Required task A: Name each human-readable value for the `duration` parameter that the excerpt on resource targeting shows.

Excerpted passage:
# # # #

The `duration` parameter accepts human-readable formats:
- `"30s"` - 30 seconds
- `"5m"` - 5 minutes  
- `"2h"` - 2 hours
- `"1h30m"` - 1 hour 30 minutes

## Resource Targeting Logic

### Tag-Based Targeting

The `tag_based_failure` tool searches across all supported AWS services:

1. **EC2 Instances**: Uses describe-instances with tag filters
2. **RDS**: Queries all instances/clusters, then checks tags individually
3. **ECS**: Searches services across all clusters for matching tags
4. **Lambda**: Iterates through functions checking tags
5. **ASG**: Examines Auto Scaling Group tags
6. **ELB**: Checks Load Balancer tags
7. **EKS**: Searches Node Groups across all clusters
8. **MSK**: Not included in tag-based targeting (use `msk_failure` instead)

# # # #

Rows of pointing data
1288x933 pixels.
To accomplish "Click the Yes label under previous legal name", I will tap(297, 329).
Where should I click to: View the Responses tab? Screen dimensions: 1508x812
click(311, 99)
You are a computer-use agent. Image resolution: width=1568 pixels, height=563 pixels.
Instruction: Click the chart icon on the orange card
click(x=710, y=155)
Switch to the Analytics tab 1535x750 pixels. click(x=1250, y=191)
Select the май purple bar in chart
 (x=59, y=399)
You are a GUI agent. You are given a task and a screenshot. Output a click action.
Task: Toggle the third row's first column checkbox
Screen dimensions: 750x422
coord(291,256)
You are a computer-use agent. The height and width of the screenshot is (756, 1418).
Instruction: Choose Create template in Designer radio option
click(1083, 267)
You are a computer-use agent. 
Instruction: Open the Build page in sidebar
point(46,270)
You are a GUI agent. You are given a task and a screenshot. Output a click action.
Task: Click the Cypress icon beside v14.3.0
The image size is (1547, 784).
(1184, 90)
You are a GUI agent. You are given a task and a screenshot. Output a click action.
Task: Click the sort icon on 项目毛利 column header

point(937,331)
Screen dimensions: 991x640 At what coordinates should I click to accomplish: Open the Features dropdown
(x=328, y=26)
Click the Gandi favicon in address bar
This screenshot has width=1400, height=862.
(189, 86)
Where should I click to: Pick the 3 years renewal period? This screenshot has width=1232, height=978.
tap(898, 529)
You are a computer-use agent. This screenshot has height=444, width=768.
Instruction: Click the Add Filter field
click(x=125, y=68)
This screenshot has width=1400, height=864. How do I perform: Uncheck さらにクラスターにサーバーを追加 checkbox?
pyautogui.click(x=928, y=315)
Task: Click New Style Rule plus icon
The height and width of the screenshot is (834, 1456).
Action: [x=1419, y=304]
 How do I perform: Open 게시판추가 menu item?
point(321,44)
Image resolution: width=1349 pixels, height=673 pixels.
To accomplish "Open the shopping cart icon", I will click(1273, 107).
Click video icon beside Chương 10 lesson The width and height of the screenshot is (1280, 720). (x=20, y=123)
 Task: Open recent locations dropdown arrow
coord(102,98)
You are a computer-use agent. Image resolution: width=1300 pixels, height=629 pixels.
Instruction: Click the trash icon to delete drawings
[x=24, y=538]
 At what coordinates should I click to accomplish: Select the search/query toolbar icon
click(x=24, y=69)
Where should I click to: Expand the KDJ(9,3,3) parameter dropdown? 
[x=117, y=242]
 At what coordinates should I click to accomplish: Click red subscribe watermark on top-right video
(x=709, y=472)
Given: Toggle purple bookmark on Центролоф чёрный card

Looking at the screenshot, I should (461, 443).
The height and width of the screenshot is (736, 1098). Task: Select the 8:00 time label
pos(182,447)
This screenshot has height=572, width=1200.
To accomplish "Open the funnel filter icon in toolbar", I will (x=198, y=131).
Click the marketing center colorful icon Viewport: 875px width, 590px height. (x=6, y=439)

# # # #

Required task B: Copy out the rows from the one containing "Click the Gandi favicon in address bar" through the one containing "will click(1273, 107).", requests included. In their answers, multiply every click coordinate by 0.7 and round to whole numbers, with halves going up.

Response A: "30s", "5m", "2h", "1h30m"

Response B:
Click the Gandi favicon in address bar
This screenshot has width=1400, height=862.
(132, 60)
Where should I click to: Pick the 3 years renewal period? This screenshot has width=1232, height=978.
tap(629, 370)
You are a computer-use agent. This screenshot has height=444, width=768.
Instruction: Click the Add Filter field
click(x=88, y=48)
This screenshot has width=1400, height=864. How do I perform: Uncheck さらにクラスターにサーバーを追加 checkbox?
pyautogui.click(x=650, y=221)
Task: Click New Style Rule plus icon
The height and width of the screenshot is (834, 1456).
Action: [x=993, y=213]
 How do I perform: Open 게시판추가 menu item?
point(225,31)
Image resolution: width=1349 pixels, height=673 pixels.
To accomplish "Open the shopping cart icon", I will click(891, 75).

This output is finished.